Dataset rows
----
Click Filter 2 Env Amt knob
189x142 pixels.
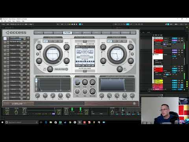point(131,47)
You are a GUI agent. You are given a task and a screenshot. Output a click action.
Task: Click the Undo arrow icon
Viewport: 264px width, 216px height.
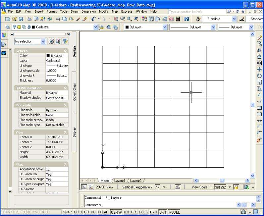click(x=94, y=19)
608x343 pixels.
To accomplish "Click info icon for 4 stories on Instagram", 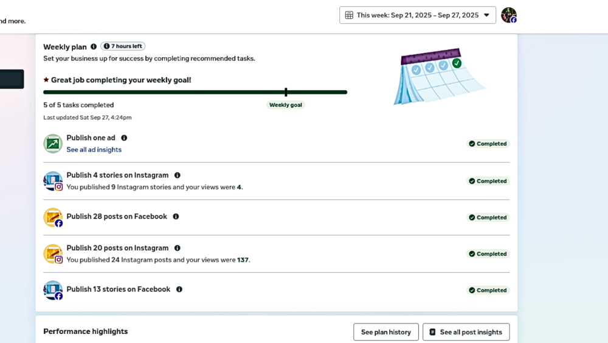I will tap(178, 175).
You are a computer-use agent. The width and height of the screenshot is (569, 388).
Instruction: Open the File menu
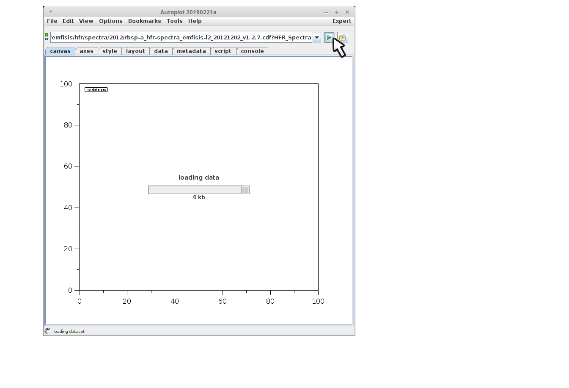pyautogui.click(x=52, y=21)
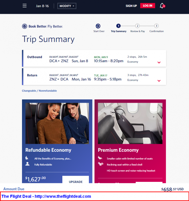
----
Exercise goal
Copy out the stretch of the records from the line containing "You are a computer-use" through the end of the records, both ends included. Leave the pictures out of your answer.

The output
You are a computer-use agent. The width and height of the screenshot is (569, 388).
Instruction: Open the File menu
pyautogui.click(x=52, y=21)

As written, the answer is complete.